Protein tyrosine O-sulfation is an important post-translational modification, as it has been correlated to inflammation, virus infection and signal pathways. Nevertheless, methods for the characterization of protein sulfation by sulfopeptide enrichment are currently limited. In this paper, two standard compounds, representative of mono- and di-sulfated peptides, were used to compare the enrichment capability of five sorbent materials: two commercial weak anion exchange mixed mode sorbents (Strata X-AW and Oasis WAX) and three phosphopeptide enrichment materials based on affinity chromatography to either immobilized metals (IMAC) or to metal oxides, i.e., Fe3+, TiO2 or Ti4+. The sulfopeptides were analyzed by UHPLC-multiple reaction monitoring analysis and were stable under all the tested experimental conditions.
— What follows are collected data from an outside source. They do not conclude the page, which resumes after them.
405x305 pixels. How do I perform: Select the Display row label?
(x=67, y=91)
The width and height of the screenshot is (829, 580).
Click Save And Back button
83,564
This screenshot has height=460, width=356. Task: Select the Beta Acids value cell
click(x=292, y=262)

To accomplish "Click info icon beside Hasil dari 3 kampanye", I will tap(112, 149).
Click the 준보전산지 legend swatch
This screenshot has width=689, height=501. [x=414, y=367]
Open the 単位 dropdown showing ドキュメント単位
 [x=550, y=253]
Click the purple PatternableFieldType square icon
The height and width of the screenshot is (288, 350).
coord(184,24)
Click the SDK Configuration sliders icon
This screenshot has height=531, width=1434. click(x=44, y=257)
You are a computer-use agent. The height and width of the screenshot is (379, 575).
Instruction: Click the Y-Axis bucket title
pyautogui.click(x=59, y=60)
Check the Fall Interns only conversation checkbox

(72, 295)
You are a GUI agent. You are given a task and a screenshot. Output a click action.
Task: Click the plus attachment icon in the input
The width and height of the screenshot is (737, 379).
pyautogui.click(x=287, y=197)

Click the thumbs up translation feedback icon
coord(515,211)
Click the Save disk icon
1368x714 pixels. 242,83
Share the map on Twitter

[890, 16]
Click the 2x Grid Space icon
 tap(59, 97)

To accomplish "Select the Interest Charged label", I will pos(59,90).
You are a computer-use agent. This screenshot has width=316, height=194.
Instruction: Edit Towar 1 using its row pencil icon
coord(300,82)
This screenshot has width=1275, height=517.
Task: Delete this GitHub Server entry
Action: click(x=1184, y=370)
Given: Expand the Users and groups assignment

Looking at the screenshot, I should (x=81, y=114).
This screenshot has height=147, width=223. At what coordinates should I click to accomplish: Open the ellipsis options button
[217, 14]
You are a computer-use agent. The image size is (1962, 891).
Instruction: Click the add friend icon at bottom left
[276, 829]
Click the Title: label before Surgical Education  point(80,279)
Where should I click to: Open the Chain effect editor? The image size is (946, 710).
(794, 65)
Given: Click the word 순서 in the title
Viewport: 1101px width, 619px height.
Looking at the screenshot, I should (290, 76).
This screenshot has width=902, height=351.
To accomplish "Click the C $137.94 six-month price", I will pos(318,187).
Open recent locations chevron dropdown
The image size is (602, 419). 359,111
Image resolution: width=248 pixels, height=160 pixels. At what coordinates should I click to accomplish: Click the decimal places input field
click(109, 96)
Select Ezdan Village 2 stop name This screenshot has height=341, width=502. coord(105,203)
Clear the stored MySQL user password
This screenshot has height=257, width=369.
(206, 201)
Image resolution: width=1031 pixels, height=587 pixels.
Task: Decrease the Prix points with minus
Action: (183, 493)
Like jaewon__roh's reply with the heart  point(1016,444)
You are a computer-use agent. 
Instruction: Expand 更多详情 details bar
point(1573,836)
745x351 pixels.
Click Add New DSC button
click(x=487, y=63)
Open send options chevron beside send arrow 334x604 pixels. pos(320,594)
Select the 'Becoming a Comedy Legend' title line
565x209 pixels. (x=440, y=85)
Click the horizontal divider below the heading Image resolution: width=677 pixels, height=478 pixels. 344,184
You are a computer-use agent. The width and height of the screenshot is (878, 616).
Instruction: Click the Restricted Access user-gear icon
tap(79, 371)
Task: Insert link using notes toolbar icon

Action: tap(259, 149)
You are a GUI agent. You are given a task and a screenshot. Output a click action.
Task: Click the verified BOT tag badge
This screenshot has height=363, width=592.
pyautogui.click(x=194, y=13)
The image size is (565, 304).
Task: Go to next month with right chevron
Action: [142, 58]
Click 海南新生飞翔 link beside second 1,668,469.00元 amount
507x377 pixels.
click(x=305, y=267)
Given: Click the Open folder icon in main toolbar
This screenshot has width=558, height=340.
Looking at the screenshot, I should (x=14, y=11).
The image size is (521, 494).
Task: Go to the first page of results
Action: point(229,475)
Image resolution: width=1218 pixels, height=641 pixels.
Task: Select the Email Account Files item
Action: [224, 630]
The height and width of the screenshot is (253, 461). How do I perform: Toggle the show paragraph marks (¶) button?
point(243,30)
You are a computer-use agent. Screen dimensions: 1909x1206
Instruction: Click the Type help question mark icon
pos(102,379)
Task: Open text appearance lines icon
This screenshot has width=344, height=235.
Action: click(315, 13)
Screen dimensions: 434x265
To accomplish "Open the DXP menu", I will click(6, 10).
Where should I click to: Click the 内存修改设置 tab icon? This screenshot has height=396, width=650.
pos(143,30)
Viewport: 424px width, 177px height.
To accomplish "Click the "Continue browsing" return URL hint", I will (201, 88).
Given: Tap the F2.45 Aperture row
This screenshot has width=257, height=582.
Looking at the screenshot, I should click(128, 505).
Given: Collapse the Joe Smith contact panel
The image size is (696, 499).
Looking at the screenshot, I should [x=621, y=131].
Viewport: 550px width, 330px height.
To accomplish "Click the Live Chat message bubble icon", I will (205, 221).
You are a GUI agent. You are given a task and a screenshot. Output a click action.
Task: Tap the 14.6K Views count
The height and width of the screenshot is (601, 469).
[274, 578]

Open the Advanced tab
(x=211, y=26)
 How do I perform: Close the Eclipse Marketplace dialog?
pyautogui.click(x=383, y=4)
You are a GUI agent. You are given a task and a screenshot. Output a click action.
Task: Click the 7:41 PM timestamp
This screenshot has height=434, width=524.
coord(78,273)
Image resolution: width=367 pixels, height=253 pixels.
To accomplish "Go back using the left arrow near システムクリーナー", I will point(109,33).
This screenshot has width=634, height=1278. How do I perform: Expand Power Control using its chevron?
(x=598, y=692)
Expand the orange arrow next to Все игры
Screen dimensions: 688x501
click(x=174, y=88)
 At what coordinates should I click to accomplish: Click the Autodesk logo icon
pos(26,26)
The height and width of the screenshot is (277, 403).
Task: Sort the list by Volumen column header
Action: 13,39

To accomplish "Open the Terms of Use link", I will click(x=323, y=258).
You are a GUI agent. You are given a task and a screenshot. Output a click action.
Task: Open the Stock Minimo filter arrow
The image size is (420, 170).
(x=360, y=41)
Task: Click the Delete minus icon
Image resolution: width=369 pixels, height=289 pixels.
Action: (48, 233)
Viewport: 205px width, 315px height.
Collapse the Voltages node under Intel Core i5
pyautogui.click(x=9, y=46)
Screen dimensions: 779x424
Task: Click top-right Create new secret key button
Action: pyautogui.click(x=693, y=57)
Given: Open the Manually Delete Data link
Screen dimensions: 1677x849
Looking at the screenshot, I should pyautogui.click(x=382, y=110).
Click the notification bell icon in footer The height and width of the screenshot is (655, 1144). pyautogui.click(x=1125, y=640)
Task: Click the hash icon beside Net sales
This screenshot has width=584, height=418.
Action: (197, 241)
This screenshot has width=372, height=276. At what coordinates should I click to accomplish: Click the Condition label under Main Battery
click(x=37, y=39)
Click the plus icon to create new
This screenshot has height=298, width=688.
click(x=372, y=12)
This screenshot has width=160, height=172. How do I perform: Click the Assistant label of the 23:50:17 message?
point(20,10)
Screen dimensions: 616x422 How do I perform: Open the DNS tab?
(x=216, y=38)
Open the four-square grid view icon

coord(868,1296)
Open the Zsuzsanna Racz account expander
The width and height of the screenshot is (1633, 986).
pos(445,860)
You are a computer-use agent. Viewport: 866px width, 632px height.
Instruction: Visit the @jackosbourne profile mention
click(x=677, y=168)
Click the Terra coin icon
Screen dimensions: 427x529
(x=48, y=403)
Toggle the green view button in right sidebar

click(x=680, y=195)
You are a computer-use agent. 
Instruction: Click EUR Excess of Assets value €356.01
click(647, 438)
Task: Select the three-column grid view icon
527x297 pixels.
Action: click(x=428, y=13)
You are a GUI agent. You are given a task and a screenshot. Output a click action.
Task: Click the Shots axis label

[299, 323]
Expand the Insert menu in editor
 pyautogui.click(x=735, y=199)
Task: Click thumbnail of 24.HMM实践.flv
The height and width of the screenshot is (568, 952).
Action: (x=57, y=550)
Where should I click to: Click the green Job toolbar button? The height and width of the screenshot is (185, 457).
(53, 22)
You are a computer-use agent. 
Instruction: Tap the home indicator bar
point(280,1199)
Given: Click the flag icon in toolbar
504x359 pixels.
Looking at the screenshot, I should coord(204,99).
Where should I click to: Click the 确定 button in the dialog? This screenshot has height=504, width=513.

Recoveries of the enrichment step from spiked bovine serum albumin digests were above 80% for the commercial Fe-IMAC kit and the Strata X-AW sorbent. Shotgun proteomics was used on the same samples to evaluate the selectivity, calculated as the number of co-enriched peptides, and it was found better for the Fe-IMAC kit. Therefore, the Fe-IMAC protocol was embedded in a shotgun proteomics workflow and applied to serum spiked with the sulfopeptides before protein dephosphorylation and digestion. The recovery of the entire analytical workflow was 20%, which was compatible with previous data on TiO2 phosphopeptide enrichment. Despite the potential, no sulfopeptide was confidently identified in serum digests by conventional shotgun proteomics, probably due to very low abundance of native sulfoproteins, poor ionization efficiency of sulfopeptides in the positive mode, lack of unambiguous sulfopeptide identification by bioinformatics software. In this context, the use of negative ionization mode with high resolution mass spectrometry appeared promising to improve sensibility and allow sulfopeptide identification in complex samples.